Recent samples taken in Mpumalanga currently fall under the natural/“white” hydrogen category. Follow-up field trips and isotopic comparisons of all the hydrogen samples collected will provide a clearer understanding of the geological controls responsible for generating hydrogen in Mpumalanga. According to Prof Bumby, it is difficult to estimate at this point how long it will take to properly exploit any decent reserves of hydrogen.

He added that hydrogen is considered a fuel of the future due to it emitting zero emissions.

“It can be used, for instance, in car engines instead of petrol, producing water as the exhaust gas. Hydrogen is the most common element in the solar system, but sadly most of it is either sitting or burning in the sun. Hydrogen can also be synthesised from water using electrolysis, but it requires a lot of energy to split water.”
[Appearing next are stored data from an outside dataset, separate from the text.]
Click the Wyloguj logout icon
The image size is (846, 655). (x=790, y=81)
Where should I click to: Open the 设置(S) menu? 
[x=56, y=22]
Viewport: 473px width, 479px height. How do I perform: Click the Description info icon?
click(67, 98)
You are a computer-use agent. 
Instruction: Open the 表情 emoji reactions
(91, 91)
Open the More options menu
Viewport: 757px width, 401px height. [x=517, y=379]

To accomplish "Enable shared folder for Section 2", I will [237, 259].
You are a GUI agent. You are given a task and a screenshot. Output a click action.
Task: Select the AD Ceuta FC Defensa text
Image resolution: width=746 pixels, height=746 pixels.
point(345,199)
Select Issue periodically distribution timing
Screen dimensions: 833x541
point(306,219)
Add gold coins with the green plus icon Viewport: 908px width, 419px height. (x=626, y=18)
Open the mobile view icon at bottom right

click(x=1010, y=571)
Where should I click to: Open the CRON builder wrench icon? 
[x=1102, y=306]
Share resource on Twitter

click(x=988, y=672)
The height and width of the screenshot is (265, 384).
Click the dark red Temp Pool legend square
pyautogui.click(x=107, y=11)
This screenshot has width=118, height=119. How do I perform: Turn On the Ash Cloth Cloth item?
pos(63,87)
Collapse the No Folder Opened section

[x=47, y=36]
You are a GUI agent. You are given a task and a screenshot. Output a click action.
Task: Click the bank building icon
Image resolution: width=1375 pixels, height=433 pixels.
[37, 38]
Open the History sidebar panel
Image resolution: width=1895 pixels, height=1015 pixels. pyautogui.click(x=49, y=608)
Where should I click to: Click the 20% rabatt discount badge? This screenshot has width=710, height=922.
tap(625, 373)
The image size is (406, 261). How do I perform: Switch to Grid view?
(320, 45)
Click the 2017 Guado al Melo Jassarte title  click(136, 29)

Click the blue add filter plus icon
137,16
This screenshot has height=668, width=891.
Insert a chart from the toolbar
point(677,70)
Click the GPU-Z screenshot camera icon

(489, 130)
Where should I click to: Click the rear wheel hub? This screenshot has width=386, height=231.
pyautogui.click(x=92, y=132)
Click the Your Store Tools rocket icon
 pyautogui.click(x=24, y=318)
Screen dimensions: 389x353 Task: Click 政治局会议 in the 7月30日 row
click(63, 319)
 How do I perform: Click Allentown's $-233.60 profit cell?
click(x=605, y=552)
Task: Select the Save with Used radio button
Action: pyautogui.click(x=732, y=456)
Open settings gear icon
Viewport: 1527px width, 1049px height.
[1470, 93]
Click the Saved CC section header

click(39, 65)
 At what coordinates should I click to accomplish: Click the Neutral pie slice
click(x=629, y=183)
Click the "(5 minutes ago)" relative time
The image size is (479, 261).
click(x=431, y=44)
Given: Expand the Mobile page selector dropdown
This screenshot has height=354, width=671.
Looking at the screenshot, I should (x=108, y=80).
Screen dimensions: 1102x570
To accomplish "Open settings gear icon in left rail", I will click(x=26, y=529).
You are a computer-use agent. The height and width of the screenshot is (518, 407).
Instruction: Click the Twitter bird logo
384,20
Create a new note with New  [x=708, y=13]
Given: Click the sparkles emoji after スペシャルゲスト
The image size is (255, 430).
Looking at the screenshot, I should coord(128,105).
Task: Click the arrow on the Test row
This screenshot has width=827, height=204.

The energy to produce hydrogen fuel by electrolysis of water can be sourced from renewables (such as solar energy or wind turbines) and is called “green” hydrogen. Alternatively, the energy needed for the split can be sourced by burning fossil fuels (“grey” hydrogen), but that produces carbon dioxide, which is a greenhouse gas. If that greenhouse gas is captured and stored (sequestered), it’s called “blue” hydrogen.

Natural hydrogen (or “white” hydrogen) is different because the energy needed to break the hydrogen from water is provided by geological processes through chemical reactions in rocks driven by high temperatures at depth in the Earth’s crust (serpentinisation). The decay of radioactive elements in some minerals deep within the Earth’s crust can also result in hydrogen being split off from water (radiolysis).

“Because these reactions and processes are occurring relentlessly in some geological environments, the hydrogen that is produced by these natural processes can be considered renewable,” Prof Bumby explains. “Because hydrogen is a very light element, it readily rises towards the Earth’s surface, where it either gets trapped under impermeable rock layers or leaks up to the surface. It is these leaks of natural hydrogen that we are trying to trace in Mpumalanga for this part of the HyAfrica project.”

Prof Bumby added that environmentalists and climate change activists will also be interested in the potential impact of the development of natural hydrogen as a commodity in South Africa. 

“In other areas where hydrogen has been exploited in the past, the extraction of natural hydrogen typically requires drilling a borehole, and a motor engine adapted to run on hydrogen,” he said. “No further invasive procedures are envisioned. Burning hydrogen in engines does not produce any carbon dioxide – or any other greenhouse gas – that contributes to global warming. The only combustion product is water. If the hydrogen is not exploited, it seeps from the Earth into the atmosphere, reacts with oxygen and still forms water.”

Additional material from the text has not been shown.